就本人/本人子女/當事人* 在香港大學先進牙醫學研究所 – 專科診所(診所)的初步口腔檢驗及其後的牙科治療/會診(如適用),本人謹此(代表本人子女/當事人)聲明:

  1. 本人在登記前經已閱讀和充分瞭解「致求診市民通告」(2018.10之版本)及「收集求診者個人資料的聲明」;
  2. 本人同意及授權診所或香港大學/第三方使用為本人/本人子女/當事人所拍攝之所有或部份不含身份識別的照片、X光片、描影像或教學模型,作為教育、研究或發表用途;

診所功能

  1. 本人明白診所是一所教學診所,並不會提供公共牙科診療服務。教學病人的所有治療必須配合香港大學牙醫學院(牙醫學院)的專科學生、牙科輔助專業學生、及牙醫學院/診所職員之訓練課程;

初步口腔檢驗

  1. 本人/本人子女/當事人同意接受篩選過程中的口腔檢驗。本人明白如果本人/本人子女/當事人的個案在檢驗後未能被接受為教學用途,診所不會提供任何牙科治療或跟進。在此情況下,本人明白本人/本人子女/當事人須向其他執業牙醫或醫生尋求診治,並且不會因此向診所提出任何索償;
  2. 本人明白篩選及檢驗過程需時,亦沒有任何保證本人/本人子女/當事人會被接受為教學病人。本人明白,在篩選及檢驗過程期間,及被接受為教學病人之前,診所不會為本人/本人子女/當事人提供任何牙科治療或跟進。
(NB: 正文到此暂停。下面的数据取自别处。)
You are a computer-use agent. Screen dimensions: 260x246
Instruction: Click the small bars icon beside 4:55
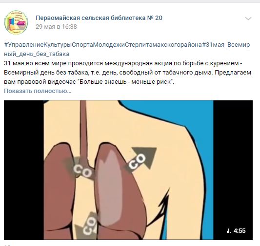click(229, 231)
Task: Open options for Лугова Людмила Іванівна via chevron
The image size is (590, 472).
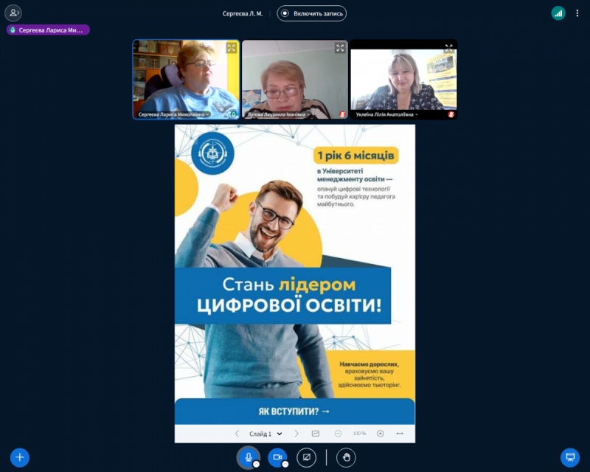Action: [x=309, y=114]
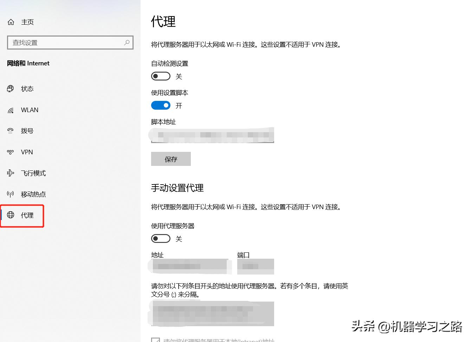Click the home icon next to 主页
Image resolution: width=472 pixels, height=342 pixels.
pos(11,22)
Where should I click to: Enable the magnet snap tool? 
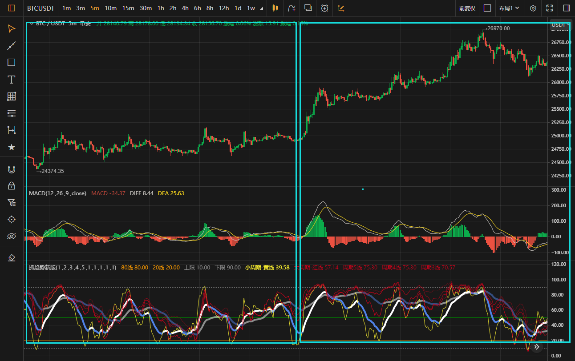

在此段期間如果出現任何癥狀或健康狀況,本人/本人子女/當事人應該及時向其他執業牙醫或醫生尋求診治,以避免因延誤求診而引致的健康風險;
  3. 本人知道初步口腔檢驗可能需時,一般需要整個上午或下午才完成;

其後的牙科治療/會診安排(如適用

  1. 假如本人/本人子女/當事人被接受為教學病人,本人明白所需輪候時間得視乎教學需要及牙患的類別及情況而定,為期由數星期至數年不等,而輪候期間本人/本人子女/當事人應該考慮向其他執業牙醫或醫生尋求診治,以避免因延誤求診而引致的健康風險;
  2. 本人明白由於涉及教學需要,每次治療/會診可能需時,一般需要整個上午或下午才完成;
  3. 本人明白如果診所認為本人/本人子女/當事人的牙患已不適合教學用途或無須再經本院其他診室作進一步診斷,診所絕對有權終止提供進一步的治療或跟進。在此情況下,本人明白本人/本人子女/當事人須向其他執業牙醫或醫生尋求診治,並且不會就此向診所提出任何索償;
  4. 本人接受如果本人/本人子女/當事人兩次未能準時赴約、缺席而未在一個工作日前向診所作出改期通知、拒絕接受進一步治療、無法被聯絡、未能配合所編排之診治時間、拒絕配合既定治療計劃或建議、或有不合理期望等,診所有絕對決定權終止本人/本人子女/當事人於診所所接受的治療及診症,本人不會就此向診所提出任何索償。本人明白這聲明書所列未完全概括診所可能終止替本人/本人子女/當事人治療之原因,而且診所擁有終止病人治療之最終決定權;
  5. 本人明白當遇上緊急情況時,診所可能建議本人/本人子女/當事人向其他執業牙醫或醫生尋求診治,本人將會接受此安排,並且不會向診所提出任何索償;
  6. 本人明白本人/本人子女/當事人須使用由診所供應之牙科消耗物、牙具及牙科物料,本人不會就因該等物料的品質問題而引起的任何損失或損害向診所提出任何索償;

費用

  1. 本人明白即使本人/本人子女/當事人未能被接受為教學用途或本人/本人子女/當事人的治療被診所終止,診症費是不會獲得退還;
  2. 本人同意根據診所收費表繳付診所費用,亦明白所有收費可隨時作出調整。本人明白如果本人未能在指定的期限內繳付有關費用,診所有絕對決定權終止本人/本人子女/當事人於診所所接受的進一步治療及診症,本人不會就此向診所提出任何索償;及
  3. 本人明白除經診所帳單系統所開發的帳單或收據外,本人不應該接受任何由個別診所/牙醫學院職員所發出的帳單或收據;以及所有診所費用須直接向診所前台繳交,而不會向其他職員繳費。